In 2019, Kaechele launched the Eat the Problem exhibition at MONA: an attempt to draw attention to the problem of invasive species. In addition to an exhibition at the museum, Eat the Problem also involved the launch of a cookbook with dishes created using invasive species, and a number of feasts at MONA. Although well received by some reviewers, the exhibition also caused some controversy, with local newspaper The Mercury running a 'Cats on MONA Menu' headline and The Conversation running an essay calling it a well-meaning but elitist stunt.

==Controversy==
In 2005, Kaechele began to buy five properties in poor condition on North Villere Street in the St. Roch neighborhood in New Orleans, an area known for gun violence and poverty. In 2006, the five houses became the headquarters of Kaechele's Life is Art Foundation | KK Projects, which staged exhibitions and other events there. Kaechele also converted some of the houses into art pieces: the facade of one house was replaced by an oversized circular bank vault door to create a "safe house"; another was "pierced" by wooden poles and resembled an "architectural voodoo doll."

In 2010, when Kaechele moved to Tasmania, she still owned the five properties and left them unoccupied. As a result, the properties deteriorated even further, adding to the neighborhood's blight, and two have been demolished. Kaechele, who owed back property taxes and code enforcement fines on the properties, blamed her inability to maintain the properties on the 2008 recession, and insisted in 2011 that she had always intended for them to be torn down and replaced by "green space". The remaining properties were used by squatters, much to the dismay of local residents.
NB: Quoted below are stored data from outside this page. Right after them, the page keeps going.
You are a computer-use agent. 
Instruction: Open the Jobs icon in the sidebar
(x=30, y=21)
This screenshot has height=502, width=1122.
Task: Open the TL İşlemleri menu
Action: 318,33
In 2024, the Tasmanian Civil and Administrative Tribunal ruled, following a complaint by a male visitor, that the Ladies Lounge, an art exhibit at MONA that allowed entry to women only as part of its conceptualization, would be required to open for men as well. Kaechele, who appeared as a witness, was accompanied by 25 other women who were dressed in matching outfits and continuously moved in sync, which the tribunal found to be "inappropriate, discourteous and disrespectful". Kaechele later stated that the appearance had been intended as performance art. During her testimony at the tribunal, Kaechele stated a belief that women "deserve both equal rights and special privileges in the form of unequal rights," as reparation for historical discrimination, "for a minimum of 300 years." Following the ruling, the future of the exhibit is unclear; on the one hand, MONA's legal representative indicated that it would close since being forced to admit men would undermine the very point of the exhibit, while on the other hand Kaechele said that she would attempt to turn the exhibit into a toilet area and a church in order to invoke legal exemptions, and female toilet cubicles were indeed installed by June 2024. While it was initially reported that the cubicles featured artworks by Pablo Picasso which were exhibited in the original Ladies Lounge, in July 2024 Kaechele revealed that the artworks were actually forgeries that she had painted for herself three years earlier. In September 2024, Tasmanian Supreme Court Justice Shane Marshall overturned the tribunal's decision on the grounds that the installation qualified for an exemption from the state’s anti-discrimination act under a section that allows discrimination if the intention behind the action is to promote equal opportunity for a group of people who are disadvantaged or have a special need. Marshall stated that the Ladies' Lounge was legitimate because it was "highlighting the lack of equal opportunity", to which Kaechele responded that the "verdict demonstrates a simple truth: women are better than men."

==Personal life==
Kaechele lives in Tasmania and is a curator at MONA. In March 2014, Kaechele married art collector and professional gambler David Walsh. Kaechele and Walsh have one child, Sunday Walsh.